Leave aside critical thinking, these Buddhists themselves made Ambedkar a Bodhisatva and followed the same mumbo jumbo of Hinduism in their Buddhism. Can then Buddhism be an essential ingredient of an Ambedkarite?

The current Dhamma Chetana Yatra launched by the BJP in Uttar Pradesh with the help of a bunch of Buddhist monks unmistakably echoes the same challenge as Athawale has posed to Mayawati. This yatra promoting Modi and the BJP by using Buddhist monks is the depth of absolute degeneration of Buddhism, leave aside Ambedkar’s conception of it.

Expectedly, it proved to be a flop show. The yatra, led by the monk Dhamma Viriyo, was shown black flags by Dalits in the state, which resulted in BJP president Amit Shah cancelling his plan to attend a July 31 rally in Agra, where hardly 500 people turned up against the target of 50,000.

There may not be much dispute that Ambedkar lived as the biggest critique both of Hinduism as well as Hindutva. The Sangh Parivar is the fountainhead of Hindutva in our times. For a true Ambedkarite, therefore, the BJP, which is the Sangh’s political outfit, should have been untouchable. But Athawale and his ilk, adept at unprincipled and amoral political somersaults, not only find themselves in the BJP’s lap but doing their bidding with impunity.

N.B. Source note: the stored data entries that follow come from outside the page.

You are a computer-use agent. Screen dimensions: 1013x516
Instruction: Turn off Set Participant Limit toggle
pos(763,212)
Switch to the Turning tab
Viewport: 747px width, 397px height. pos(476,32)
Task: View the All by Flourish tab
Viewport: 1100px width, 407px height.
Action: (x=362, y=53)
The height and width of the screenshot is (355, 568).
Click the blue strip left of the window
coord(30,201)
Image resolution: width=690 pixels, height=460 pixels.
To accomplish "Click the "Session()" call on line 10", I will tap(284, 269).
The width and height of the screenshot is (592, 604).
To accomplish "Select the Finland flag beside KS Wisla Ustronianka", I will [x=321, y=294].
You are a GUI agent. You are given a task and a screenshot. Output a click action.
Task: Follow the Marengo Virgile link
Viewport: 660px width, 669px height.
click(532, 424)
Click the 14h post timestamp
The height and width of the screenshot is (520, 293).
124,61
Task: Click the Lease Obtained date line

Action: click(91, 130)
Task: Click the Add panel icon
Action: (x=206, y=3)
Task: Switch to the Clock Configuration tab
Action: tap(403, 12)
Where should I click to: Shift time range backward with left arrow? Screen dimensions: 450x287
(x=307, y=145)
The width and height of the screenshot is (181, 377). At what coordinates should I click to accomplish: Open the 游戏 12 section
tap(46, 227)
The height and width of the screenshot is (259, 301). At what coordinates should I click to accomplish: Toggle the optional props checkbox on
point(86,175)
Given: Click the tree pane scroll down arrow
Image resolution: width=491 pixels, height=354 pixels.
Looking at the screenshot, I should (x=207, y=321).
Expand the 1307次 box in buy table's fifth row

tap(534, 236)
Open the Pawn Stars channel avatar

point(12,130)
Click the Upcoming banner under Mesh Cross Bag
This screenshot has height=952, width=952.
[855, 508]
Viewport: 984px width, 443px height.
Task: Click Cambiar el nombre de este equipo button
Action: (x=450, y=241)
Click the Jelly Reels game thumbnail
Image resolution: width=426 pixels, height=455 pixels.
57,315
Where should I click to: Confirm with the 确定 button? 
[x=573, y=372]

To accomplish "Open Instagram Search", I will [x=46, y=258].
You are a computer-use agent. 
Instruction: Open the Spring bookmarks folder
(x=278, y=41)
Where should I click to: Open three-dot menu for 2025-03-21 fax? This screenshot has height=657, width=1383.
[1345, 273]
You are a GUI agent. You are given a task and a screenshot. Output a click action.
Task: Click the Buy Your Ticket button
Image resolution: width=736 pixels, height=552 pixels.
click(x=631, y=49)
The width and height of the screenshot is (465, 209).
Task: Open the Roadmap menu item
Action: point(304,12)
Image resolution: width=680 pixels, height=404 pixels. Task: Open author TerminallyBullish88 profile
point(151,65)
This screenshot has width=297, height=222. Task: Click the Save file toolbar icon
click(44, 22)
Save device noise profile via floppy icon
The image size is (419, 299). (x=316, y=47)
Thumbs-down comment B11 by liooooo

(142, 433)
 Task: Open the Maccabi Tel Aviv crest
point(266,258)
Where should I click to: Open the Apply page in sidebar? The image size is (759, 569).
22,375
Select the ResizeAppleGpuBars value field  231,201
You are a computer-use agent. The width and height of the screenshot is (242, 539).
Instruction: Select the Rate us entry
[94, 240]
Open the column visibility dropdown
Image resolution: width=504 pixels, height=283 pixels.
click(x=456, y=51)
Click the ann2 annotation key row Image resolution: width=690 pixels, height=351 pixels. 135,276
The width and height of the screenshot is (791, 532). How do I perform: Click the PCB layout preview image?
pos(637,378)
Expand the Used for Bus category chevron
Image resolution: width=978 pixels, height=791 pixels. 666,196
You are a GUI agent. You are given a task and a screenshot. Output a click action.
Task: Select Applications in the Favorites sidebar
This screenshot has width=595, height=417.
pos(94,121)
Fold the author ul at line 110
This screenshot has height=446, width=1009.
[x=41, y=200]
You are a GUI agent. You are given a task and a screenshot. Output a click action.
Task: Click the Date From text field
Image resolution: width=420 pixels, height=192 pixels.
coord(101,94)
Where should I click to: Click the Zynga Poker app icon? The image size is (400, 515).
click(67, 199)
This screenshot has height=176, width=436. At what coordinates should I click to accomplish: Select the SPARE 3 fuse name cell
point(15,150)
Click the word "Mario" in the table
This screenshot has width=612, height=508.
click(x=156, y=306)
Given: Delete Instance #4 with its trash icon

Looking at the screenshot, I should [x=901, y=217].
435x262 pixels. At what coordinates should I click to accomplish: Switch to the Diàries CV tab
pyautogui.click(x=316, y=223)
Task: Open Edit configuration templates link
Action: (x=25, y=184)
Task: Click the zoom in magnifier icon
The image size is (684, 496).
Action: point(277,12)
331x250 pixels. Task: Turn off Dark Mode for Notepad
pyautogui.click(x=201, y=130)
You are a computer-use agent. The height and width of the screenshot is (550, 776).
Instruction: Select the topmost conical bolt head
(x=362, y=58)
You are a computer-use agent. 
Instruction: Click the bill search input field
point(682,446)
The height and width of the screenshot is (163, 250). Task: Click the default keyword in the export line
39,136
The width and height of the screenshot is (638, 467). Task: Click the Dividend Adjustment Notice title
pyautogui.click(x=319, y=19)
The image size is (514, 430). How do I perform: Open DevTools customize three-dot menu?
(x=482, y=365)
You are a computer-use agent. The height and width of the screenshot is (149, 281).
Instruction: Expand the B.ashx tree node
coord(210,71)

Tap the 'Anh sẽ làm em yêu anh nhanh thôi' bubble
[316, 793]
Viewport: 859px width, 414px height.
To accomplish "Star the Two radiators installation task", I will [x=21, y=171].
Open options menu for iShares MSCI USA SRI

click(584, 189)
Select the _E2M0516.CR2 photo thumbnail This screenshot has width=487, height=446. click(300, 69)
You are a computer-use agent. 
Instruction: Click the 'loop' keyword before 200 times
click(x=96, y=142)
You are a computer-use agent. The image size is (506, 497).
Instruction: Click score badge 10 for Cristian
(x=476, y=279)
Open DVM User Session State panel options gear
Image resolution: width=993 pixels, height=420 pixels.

Ambedkar envisaged an engaged Buddhism and was critical of the slothful Sangh. Today so-called Ambedkarites swear by vipassana as true Buddhism, much against Ambedkar. The Buddhist monks on the yatra, with the possible exception of a few, roll in air-conditioned comfort and property worth crores of rupees.

Mayawati vs Athawale

Kanshiram or Mayawati turned ideological Ambedkar upside down using astute caste arithmetic to secure political power. It is to their credit that in the given situation they could come out with a viable strategy to challenge established ruling class parties. Contrary to Udit Raj’s claim, they genuinely tried to empower the Dalits but could not transcend the limits of the system. The best they could do was to expose the systemic trap to the people and mobilise them to break it, but instead they chose to be its part. All their misdoings flow from this choice.

They may be criticised ad infinitum for it, but compared to other Dalit leaders like Athawale, who have chosen the easier path of selling the interests of Dalits cheaply for their petty gains under the guise of being Ambedkarite, the Kanshiram-Mayawati duo look a thousand times better.

When Athawale challenged Mayawati to become Buddhist, one could remind him that though Mahars in Maharashtra had converted en masse to Buddhism following Ambedkar, and in 1990 all these converts were made eligible for benefits as Scheduled Castes, Athawale had given an affidavit to the Election Commission, notarised by advocate Dayanand Mohite on April 3, 2009, that he was a Hindu Mahar.

One would advise Athawale that instead of advising Mayawati, he could do well to ask Modi to convert to Buddhism to prove his Ambedkar bhakti.

Rather, if he prevails upon the Sangh Parivar, through his rapport with them, to convert to Buddhism, he would unconsciously fulfil the dream of Ambedkar to make the whole of India Buddhist.

The BJP’s desperation for Uttar Pradesh is understandable but its reliance on Athawales or Udit Rajs may prove to be counterproductive. As with the Dhamma Chetana Yatra, the intrigues of these Dalit Hanumans in Uttar Pradesh on behalf of the BJP are going to consolidate Dalits more firmly behind Mayawati.

Anand Teltumbde is a writer and civil rights activists with the Committee for Protection of Democratic Rights, Maharashtra.